Financial Reporting for Small Business: Meaning in MetricsFeb 17, 2022
For many small businesses, the financial reporting required isn’t all that sophisticated. A few key measurements can help you understand your basic financial health. On the other hand, a lot of reporting is done with a laser focus on detailing the metrics – but lacks insights on their meaning.
Financial reporting and metrics are not just numbers on a spreadsheet or graphs. They are the very basis for how a company operates and whether it is successful.
Financial reporting is the process of providing information about the financial activities of an organization. Financial metrics are used to measure performance in order to identify trends that may be beneficial or detrimental to the organization’s objectives, and often they’re necessary in relationships with bankers, investors and other stakeholders.
It is important for any business leader to understand these concepts because they can provide insights into what direction a company should take in order to be successful.

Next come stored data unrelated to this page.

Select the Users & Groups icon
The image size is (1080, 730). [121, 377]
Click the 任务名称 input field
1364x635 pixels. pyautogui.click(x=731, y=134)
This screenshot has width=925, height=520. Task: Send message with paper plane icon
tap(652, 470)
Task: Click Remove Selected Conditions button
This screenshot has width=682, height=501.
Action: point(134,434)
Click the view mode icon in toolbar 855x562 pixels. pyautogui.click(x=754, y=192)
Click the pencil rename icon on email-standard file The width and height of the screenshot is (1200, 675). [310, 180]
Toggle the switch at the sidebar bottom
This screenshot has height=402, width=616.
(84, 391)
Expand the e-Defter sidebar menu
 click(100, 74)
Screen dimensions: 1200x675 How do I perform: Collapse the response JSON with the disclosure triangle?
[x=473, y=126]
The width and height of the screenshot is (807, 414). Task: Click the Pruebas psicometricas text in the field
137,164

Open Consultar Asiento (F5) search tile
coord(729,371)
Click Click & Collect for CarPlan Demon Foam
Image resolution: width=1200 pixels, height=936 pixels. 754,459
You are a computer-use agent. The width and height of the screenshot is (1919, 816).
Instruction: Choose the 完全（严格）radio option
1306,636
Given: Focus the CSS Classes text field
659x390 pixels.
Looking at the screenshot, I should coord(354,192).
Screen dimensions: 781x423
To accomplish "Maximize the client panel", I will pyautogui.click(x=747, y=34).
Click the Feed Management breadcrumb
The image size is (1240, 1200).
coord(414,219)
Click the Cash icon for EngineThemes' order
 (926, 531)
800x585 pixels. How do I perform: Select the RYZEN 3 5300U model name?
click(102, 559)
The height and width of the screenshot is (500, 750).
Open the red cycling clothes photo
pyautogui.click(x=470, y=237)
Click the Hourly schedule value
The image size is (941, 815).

Keep it Simple With Financial Reporting
Small business owners should know what financial reports to look for each month. This will help them to make more informed decisions and have a better understanding of the company’s performance.
The three financial reports that are most important to a small business owner are the cash flow statement, balance sheet and P&L (profit and loss) statement.
- The balance sheet is an accounting statement that shows a company’s assets, liabilities and equity at a specific date. A balance sheet is an important financial report because it shows the company’s financial position on any given day.
- The cash flow statement helps people understand how well the company generates cash from its operations and uses cash to run its business on any given day.
- A P&L statement, also called an income statement, summarizes the sources of income and the costs associated with generating those revenues. A company’s net profit or loss for a given time period is shown on one line at the bottom of the statement.
With just these three reports, most small businesses have the information they need to understand their financial health and start making informed decisions. But information isn’t insight. The numbers tell a story, not just about your company today but about the opportunities – or obstacles – on the horizon.
Putting The Right Minds to the Metrics
The right financial partner can help a company to focus on its goals and strategies by providing insights into the company’s finances. They also help to understand financial reports and identify potential risks for the company.
In some cases this person might be your existing accountant or bookkeeper. Start asking questions. Why are we seeing a revenue drop? How can we increase profitability? Ask for actionable answers. It’s not enough to just know the numbers – they need to help you drive strategy and create a sense of direction.
It’s essential that your financial partner has a point of view. The advantage of a CFO, for instance, is to draw on their professional expertise and experience to help shape strategy, based on financial realities. At ProCFO Partners, our network of fractional CFOs can be especially valuable because we have deep knowledge about a variety of issues. For the small business owner, there’s a significant advantage to engaging high level expertise without the costs of hiring a full-time CFO.
With perspective comes prioritization. You want somebody on your financial team who can ask hard questions or deliver hard news. Who can help you make decisions and execute on next steps. It’s critical to have a partner who can think operationally and also at a very high level. It’s not enough to report your gross margins are low – you need to know why, and possible solutions to address issues, and practical, actionable next steps.
Know Your Role, Expand Your Potential
It’s not difficult to access information about your business in monthly reports like cash flow statements, balance sheets and profit and loss reports. It’s more difficult to capture insights about those numbers.
Small business owners and leaders have a lot to do and think about, and often wear many hats. Understanding the nuances of financial reports is often not among the top skill sets of these leaders, and it’s certainly not why they started the company. Yet as a leader, your ability to know and address the key performance indicators in your monthly financial reports are essential to your future success. In order to take action on what your financial reports are indicating about your company, look for guidance from a trusted financial counterpart.